[Document segment — start]

Other Cases: Negron v. Patel, 6 F.Supp.2d 366 (E.D. Penn. 1998) (The court stated this cause of action would be preempted by ERISA if it were based on their rights under the contract, e.g. denial of a promised benefit. But since they were claiming they received a promised service from the provider who performed that service negligently the claim was not preempted.); Boyd v. Albert Einstein Medical Center, 547 A.2d 1229 (Pa. Super. Ct. 1988) (the court stated two factors to be important: (1) whether the patients will look to the institution, rather than the individual physician for care; and (2) whether the institution “holds out” the physician as its employee.); McClellan v. Health Maintenance Org. of Penn., 604 A.2d 1053 (Pa. Super. Ct. 1992); Schleier v. Kaiser Found. Health Plan, 876 F.2d 174 (D.C.Cir. 1989)

F. Americans with Disabilities Act

“The Americans with Disabilities Act protects disabled individuals against discrimination in employment and access to public accommodations, including access to goods and services. Thus, although there may be no ERISA violation in a given plan decision, the ADA might require a different outcome.” See Hot ERISA Topics, DeBofsky, 88 Ill.B.J. 27 (2000).

Other Cases: Zamora-Quezada v. Health Texas Medical Group, No. Civ. A. SA-97-CA-726 (W.D.Tex. Nov. 30, 1998) (denying motion to dismiss judge stated plaintiffs’ affidavits raised an issue of fact as to whether the plan discriminated against the disabled.); Doe v. Mutual of Omaha Ins. Co., 179 F3d 557 (7 th Cir.) (in AIDS medical coverage case, court held that the ADA only requires that a benefit be provided; the benefit amount could not be regulated even if below the actual cost of treatment.); Bragdon v. Abbott, 118 S.Ct. 2196 (1988) (court ruled the inability to have children is a protected disability under the ADA and it may be impermissible to deny infertility treatment.); Bielicki v. City of Chicago, 1997 WL 260595 (N.D.Ill. 1997) (court stated it might be a violation of ERISA to exclude fertility treatment.);Henderson v. Bodine Aluminum, Inc., 70 F.3d 958 (8 th Cir. 1995) (ADA was used to challenge an insurer’s approval of high dosage chemotherapy for some conditions while rejecting it for other forms of cancer.)

[Document segment — finish]
[Data for review — start]

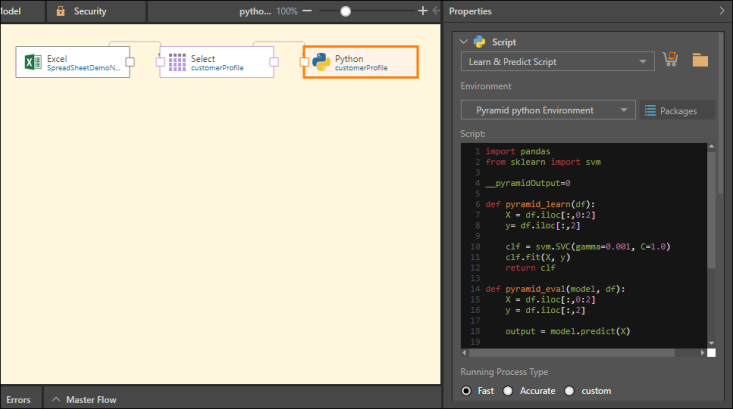
Task: Open the script marketplace cart icon
Action: tap(670, 61)
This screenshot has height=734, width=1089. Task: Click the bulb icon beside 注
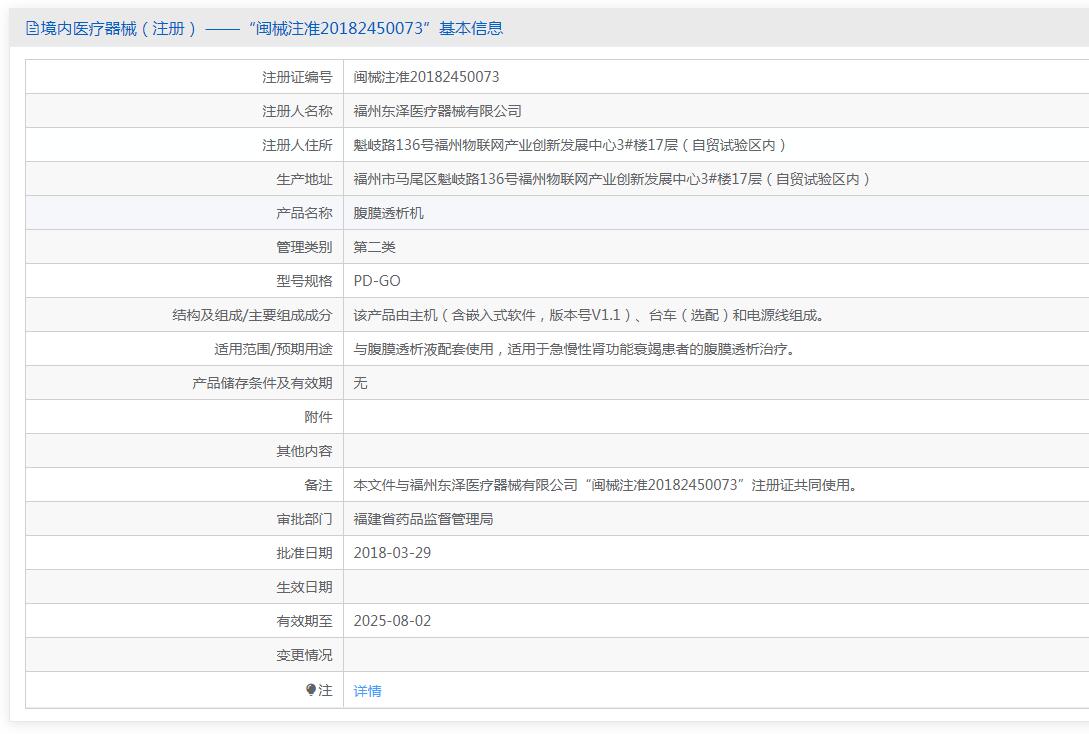(311, 690)
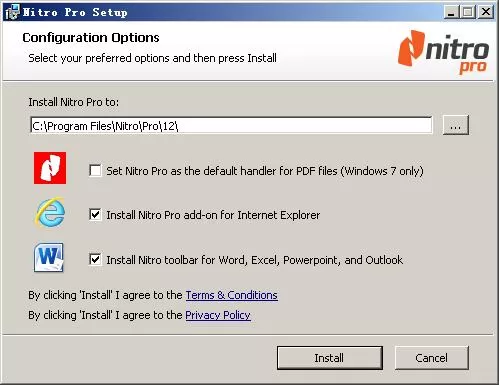
Task: Open the Privacy Policy link
Action: (218, 315)
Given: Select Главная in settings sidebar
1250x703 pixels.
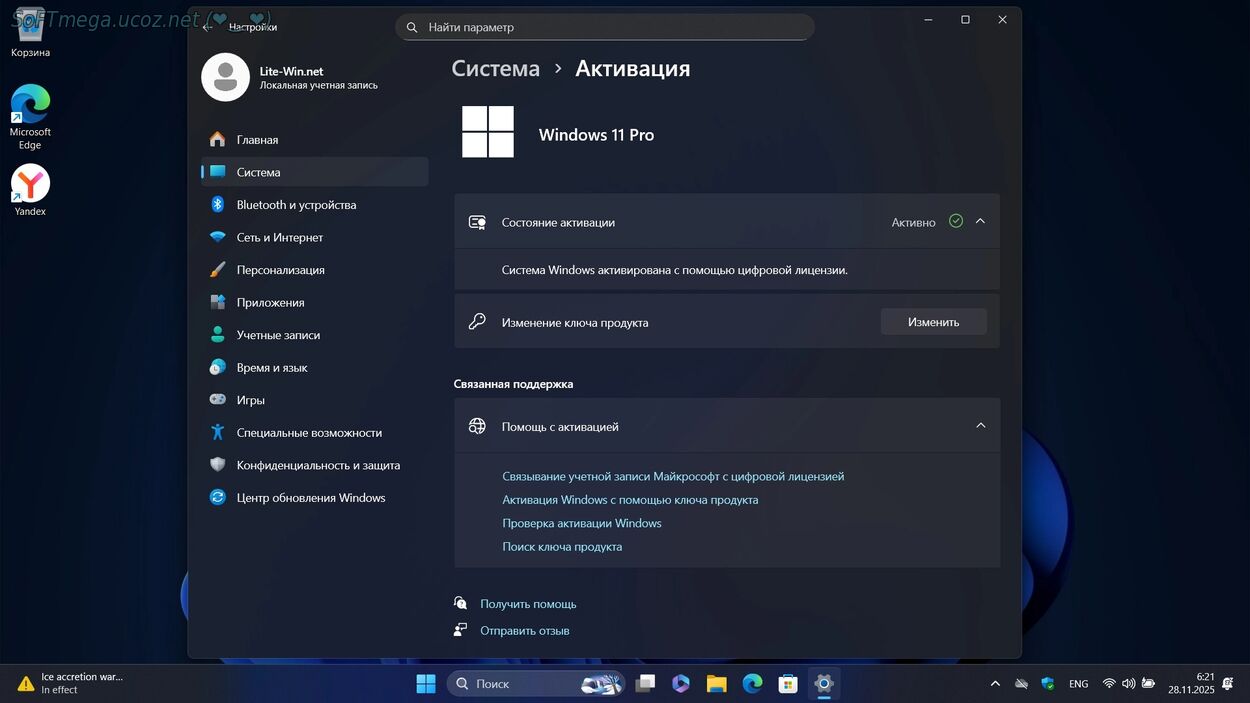Looking at the screenshot, I should (x=257, y=140).
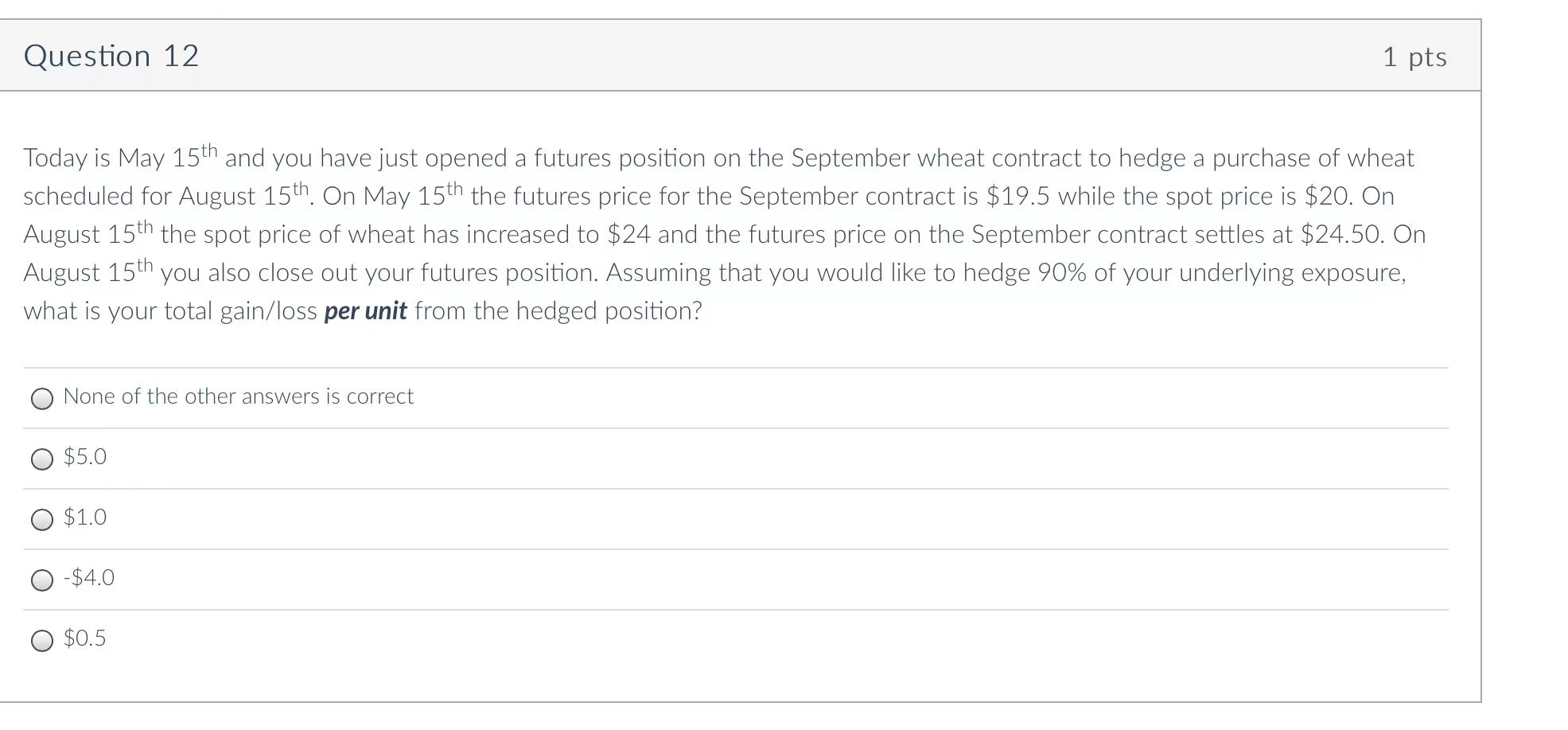Choose the $5.0 radio button

42,459
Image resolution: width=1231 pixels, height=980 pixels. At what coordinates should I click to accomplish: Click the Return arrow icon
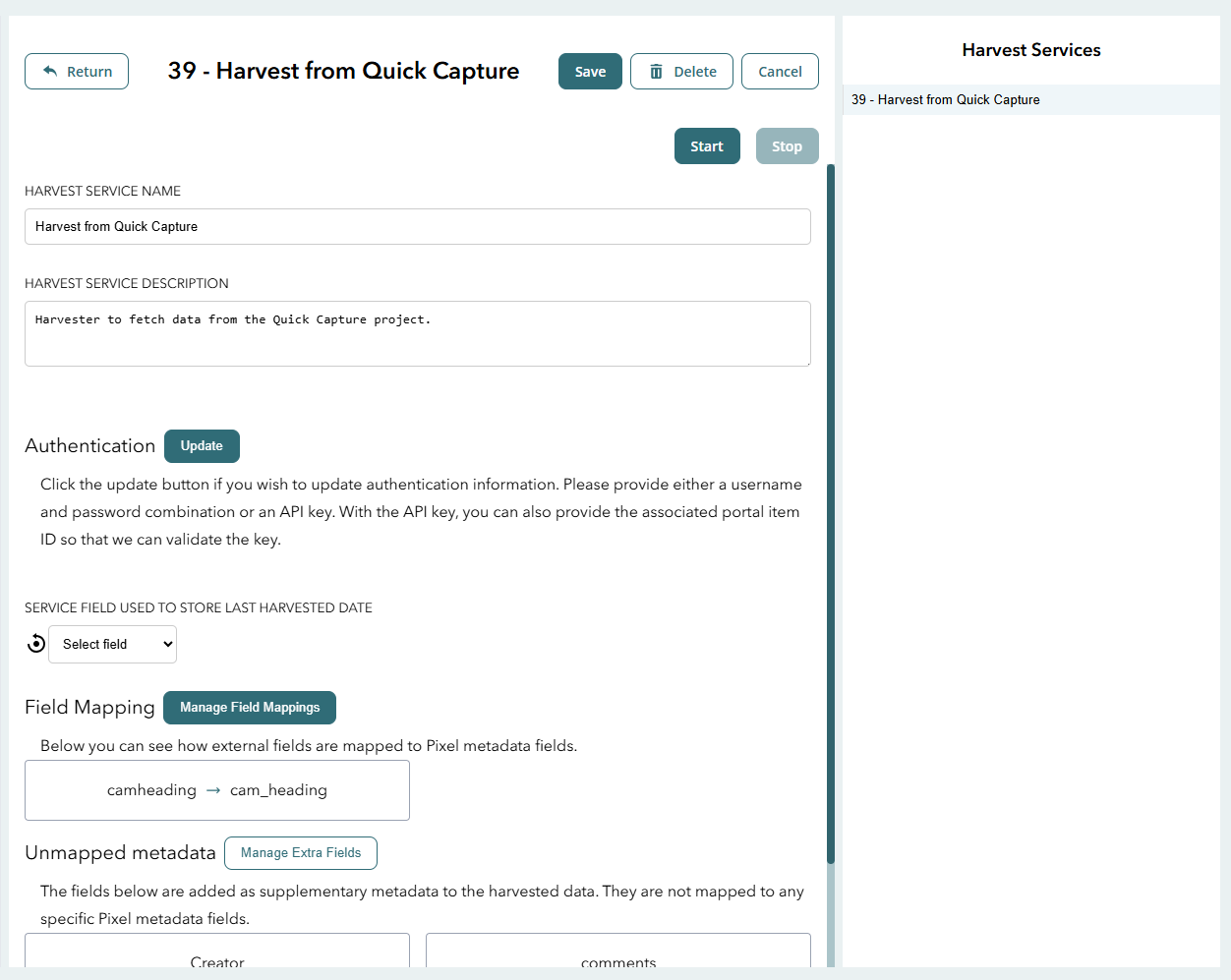[50, 72]
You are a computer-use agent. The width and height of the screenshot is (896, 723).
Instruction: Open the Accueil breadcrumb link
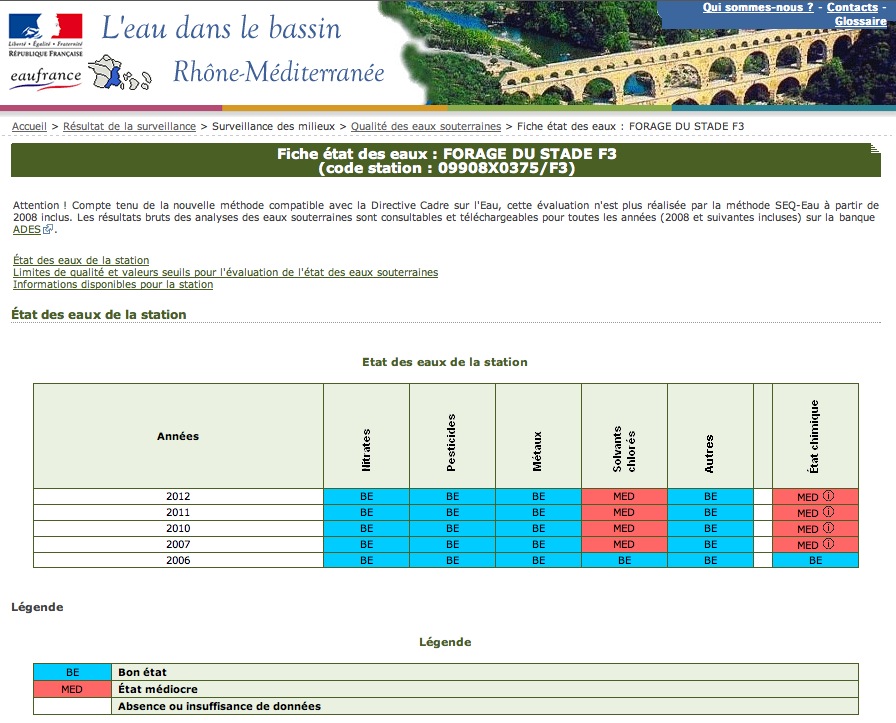[x=29, y=126]
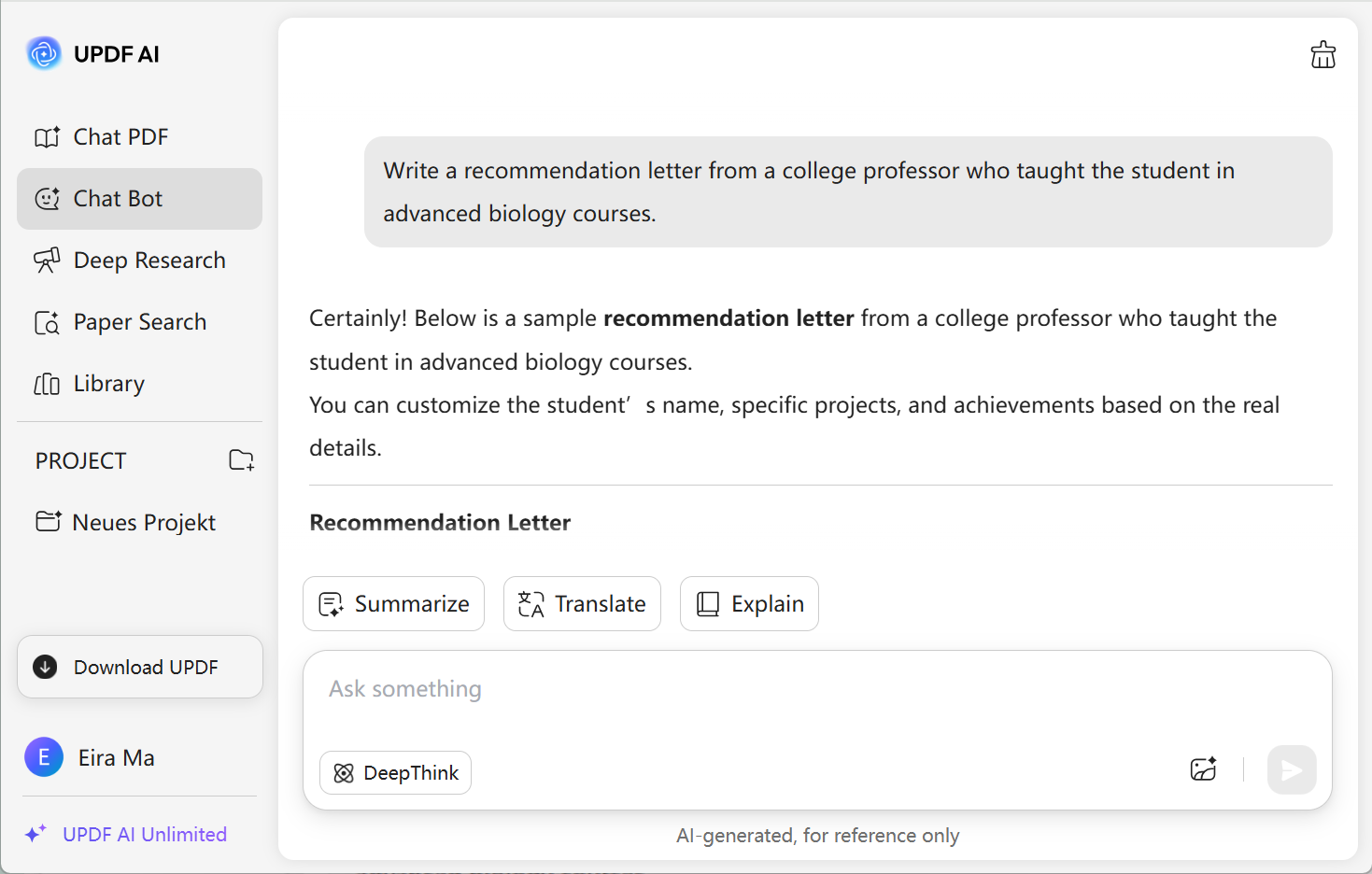This screenshot has height=874, width=1372.
Task: Click the image upload icon
Action: (x=1203, y=769)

[Data for review — finish]

> [Tasks to perform]
a: In the ERISA and ADA case outline, what two factors did the court in Boyd v. Albert Einstein Medical Center consider important?
b: Write the next paragraph of the ERISA and ADA case outline.

> [Answers to this exercise]
a: The first factor was whether patients will look to the institution, rather than the individual physician, for care. The second was whether the institution "holds out" the physician as its employee.

b:
G. RICO

In Humana, Inc. v. Forsyth, 525 U.S. 299 (1999), the Supreme Court ruled that a RICO claim could be brought against an insurer that was overcharging its insureds on medical co-payments. As a result of this decision, plaintiffs have a way to recover more than just lost benefits because of the trebling component of federal and state RICO laws. However, this case dealt with billing issues rather than the standard of care provided by the HMO and any allegations of malpractice. There is a lot of opportunity for litigation in the billing practice area from failure to pass along discounts to its members that the HMO has negotiated with providers to improper attempts to subrogate of otherwise recover benefits in violation of state law. But this is a topic for another paper and presentation.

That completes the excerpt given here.